Whisperwood, 1890. Un lento corteo funebre accompagna una piccola bara al cimitero. Ma quando la neve inizia a scendere tutti fuggono via e la bara non viene nemmeno seppellita. Perché, a detta di tutti, la piccola defunta era figlia di una strega. Restano solo una donna e una bambina, a cantare per lei. Lola si risveglia nella buca di neve in cui è stata sepolta. Non ricorda nulla della sua morte né della sua vita. Sul suo petto una ferita aperta. Whisperwood, 1990. Una sera Nathan, dopo aver discusso per l’ennesima volta col padre, il sindaco Morris, decide di infrangere il coprifuoco e raggiunge il cimitero proibito. Qui si imbatte in Lola, la pallida bambina che abita nel sepolcreto in rovina insieme a Rufus, un gargoyle che si crede un cane, a Bianco, un imponente angelo di marmo, e a Poeta, l’anima di un uomo d’altri tempi, anch’egli senza memorie del suo passato. Lola è una bambina in carne e ossa, sospesa in un limbo tra la vita e la morte, il cui unico pensiero è scoprire chi sia e che fine abbia fatto la sua mamma. E finalmente, grazie all’aiuto di Nathan, ma anche a quello di Rosie Maud, una vecchietta triste e solitaria, potrà scoprire tutta la verità sul suo passato.

Al sangue, al respiro. Quando si è vivi la morte non è che un incubo. Fa paura. Non si riesce a comprendere. Dopo morti è lo stesso, in fondo. Con la sola differenza che il pensiero della vita ha un sapore bellissimo.

È complesso riuscire a scrivere un romanzo gotico vincente senza cadere nella banalità di trame già sentite e di una scrittura poco originale.

In effetti è raro che trovi romanzi gotici nel vero senso del termine, mentre frequenti sono i pallidi tentativi di scrivere qualcosa di originale che invece rasentano la banalità.

È stato quindi un vero piacere scoprire questo romanzo e poterlo recensire. La trama, prima di tutto, e pure la copertina, a mio avviso calzata a pennello.

Il romanzo si svolge parallelamente tra il 1890 e il 1990 a Whisperwood, una cittadina circondata dai boschi. Il protagonista, Nathan, figlio del sindaco, è un ragazzo come tanti che, però, una notte farà una scoperta sorprendente: Lola. Una ragazzina che vive nel vecchio cimitero abbandonato sul lago. A stupore si aggiunge costernazione quando apprende che la giovane è non-viva. Non morta ma nemmeno viva: si trova in un limbo, sospesa tra l’al di qua e l’al di là. Ma non c’è solo quel mistero ad aleggiare su Whisperwood: di notte feroci animali attaccano e uccidono i malcapitati che si avventurano fuori casa, e lo stesso William Morris, padre di Nathan, sembra impelagato in una maledizione che dura secoli. E chi è davvero Rosie Maud, una vecchia in apparenza stramba che, da bambina, ha vegliato sulla bara di Lola?
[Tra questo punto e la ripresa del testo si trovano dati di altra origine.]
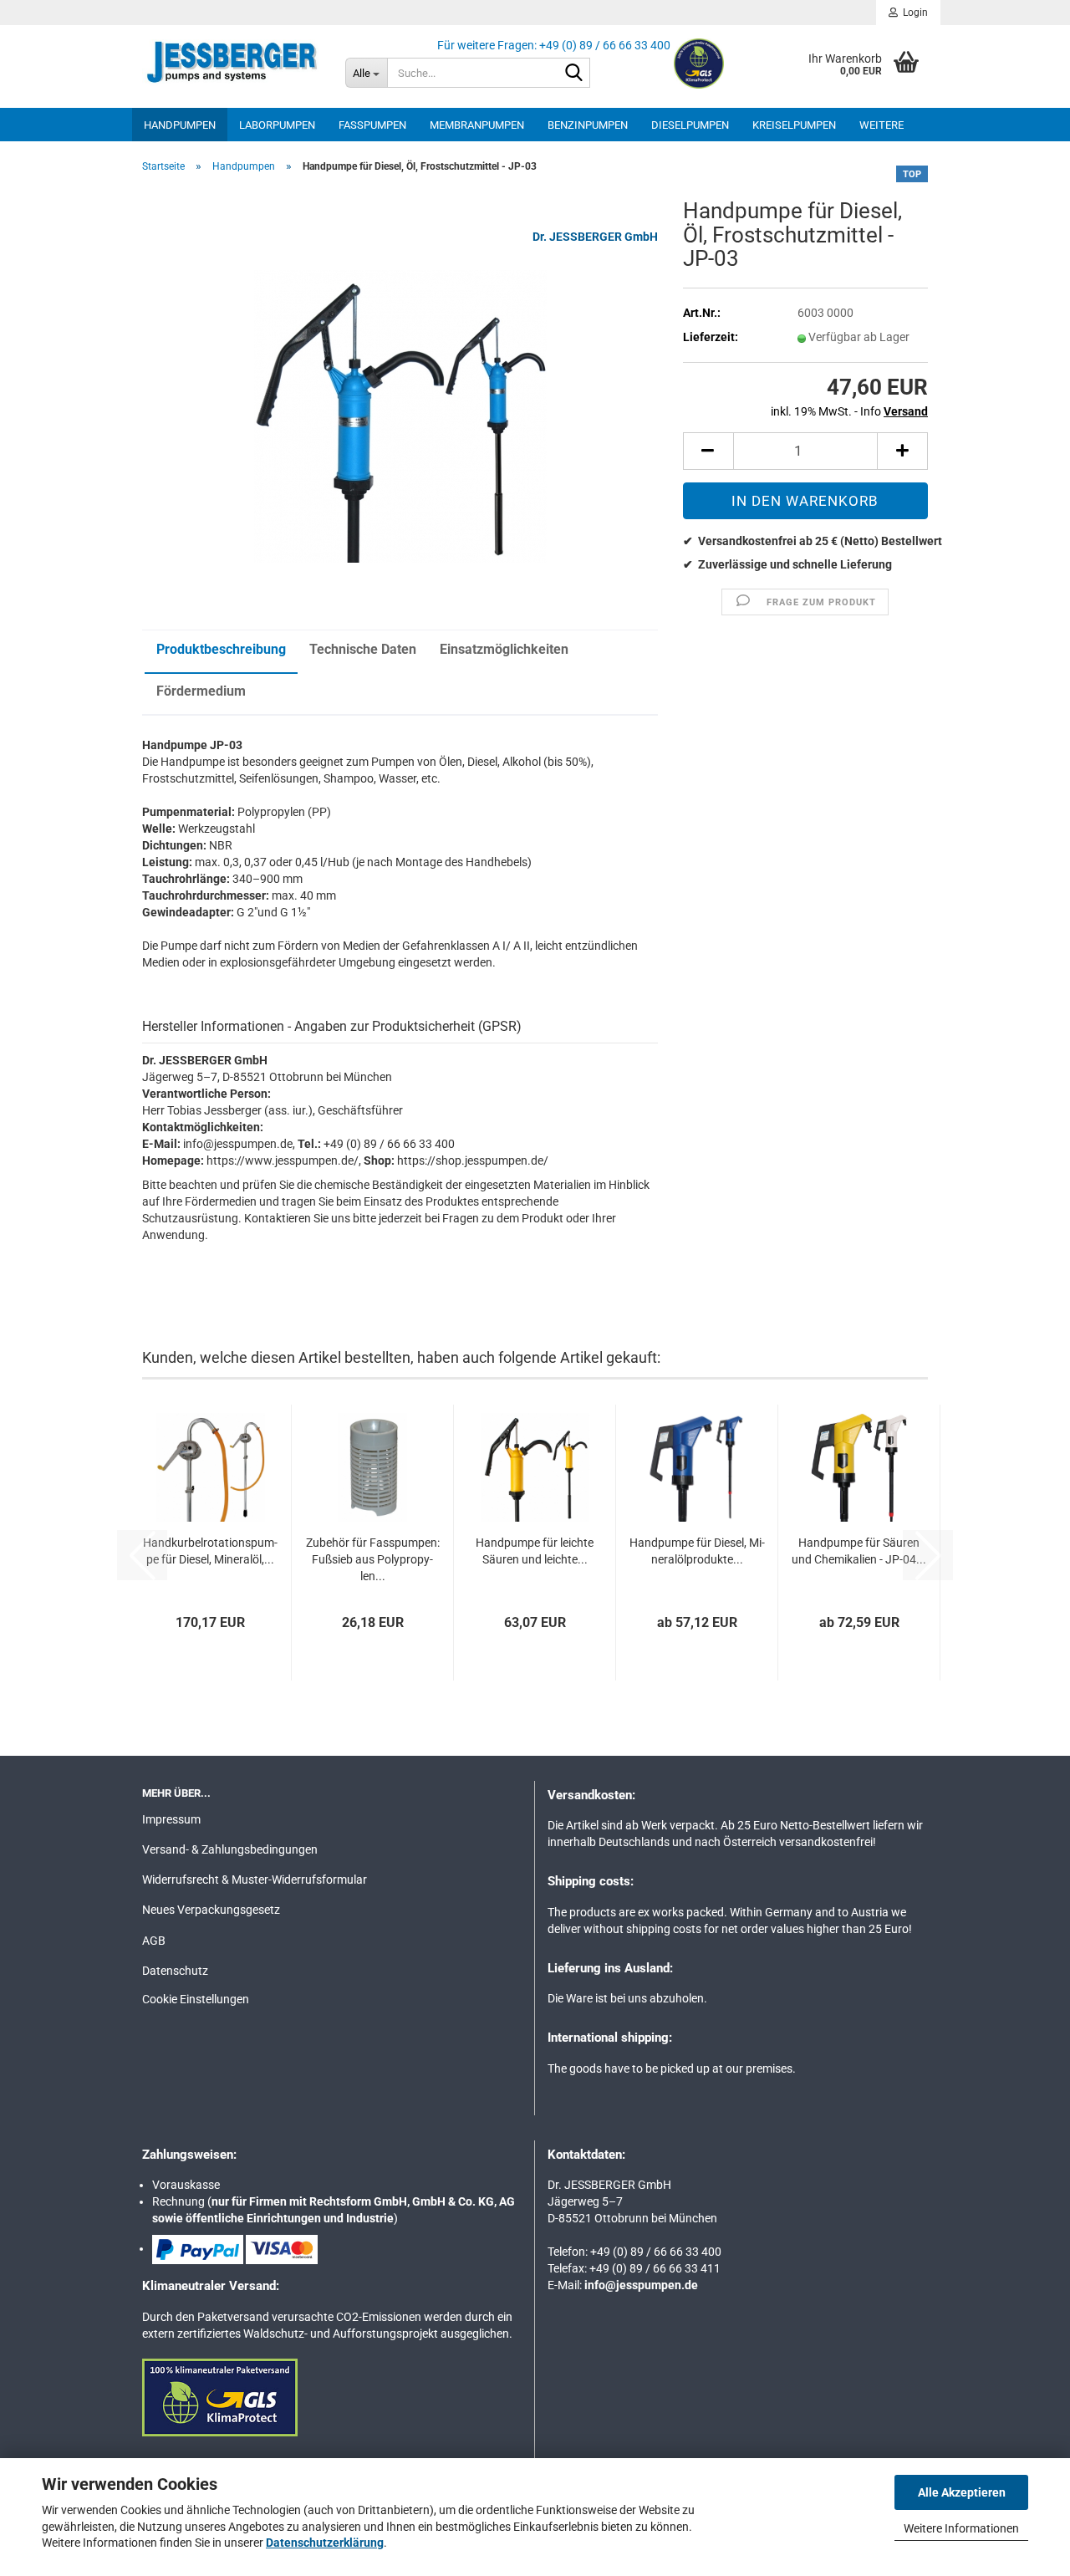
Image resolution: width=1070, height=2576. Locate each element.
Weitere (881, 125)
In quello stesso istante, Nathan seppe cosa fosse un eroe: non una figura epica che correva incontro al suo destino brandendo una spada invincibile, ma un uomo come mille altri, con un grande amore da proteggere.

Oltre all’originalità della trama, ciò che ho apprezzato di più di questo romanzo è stato lo stile molto lirico, poetico, pieno di immagini molto evocative che mi hanno permesso di immergermi appieno in un’atmosfera cupa e gotica.
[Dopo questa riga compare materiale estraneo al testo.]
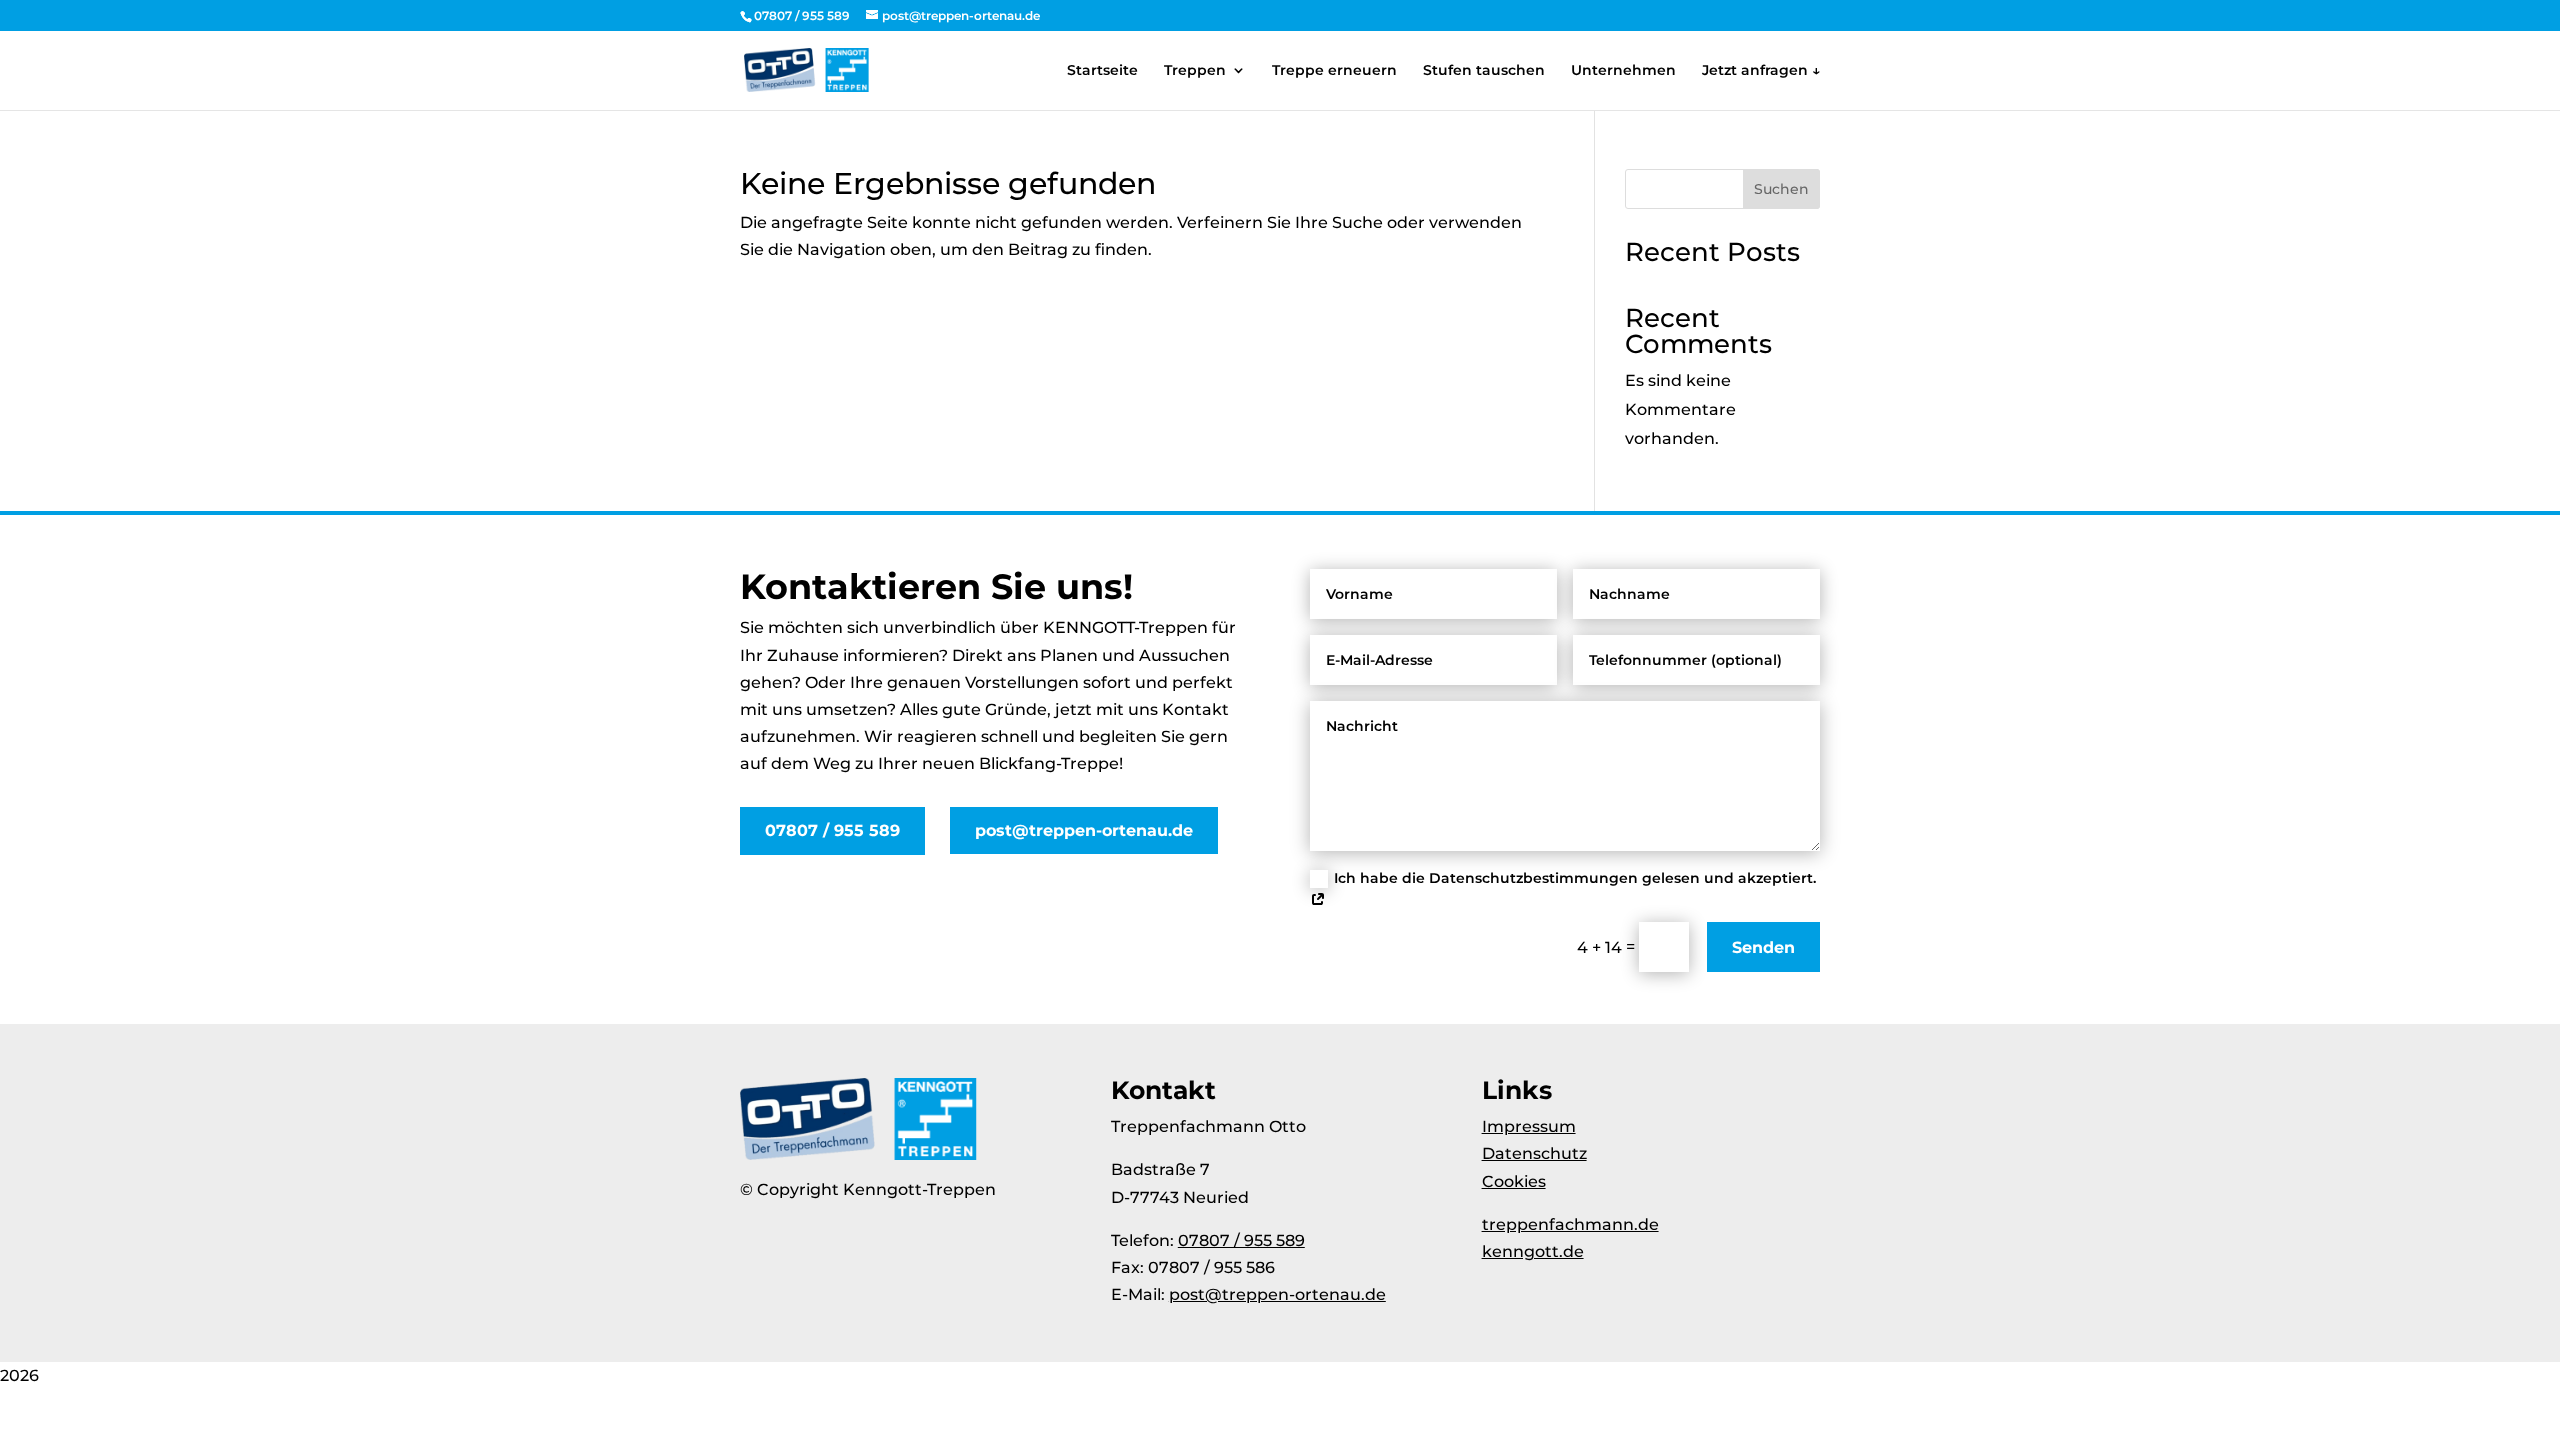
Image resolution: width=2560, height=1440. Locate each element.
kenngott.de (1533, 1251)
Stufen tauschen (1484, 71)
L’utilizzo di paragoni, metafore e altre figure retoriche è un’arma a doppio taglio, poiché a volte si rischiano immagini pittoresche se non vere e proprie “macchiette” il cui risultato è l’esatto opposto di quello previsto.

Non è il caso di questo romanzo, e l’autrice è riuscita a esprimere attraverso la sua penna tutte le emozioni di ogni personaggio.

L’accenno fiabesco, con statue di pietra che prendono vita, animali di pezza diabolici e donne-corvo mi hanno ricordato molto i film di Tim Burton, mentre l’uso di immagini evocative, pur non dell’orrore, hanno vaghi accenni a Lovecraft.

“Mi dispiace che tu sia morta. Ti ho vista nella bara. Io e la mamma ti abbiamo accompagnata fin laggiù. Purtroppo non sappiamo dove sia tua madre, in città non si è più vista” disse Maud. “Lola. Il mondo è sbagliato, per quelle come noi.”

“Perché?” chiese Lola. “Cosa siamo, noi?”

La storia è quasi come se fosse metafora dell’umanità egoista e della filosofia orientale che tutto ritorna: le nostre colpe, prima o poi, verranno pagate. Se non da noi, da chi verrà dopo.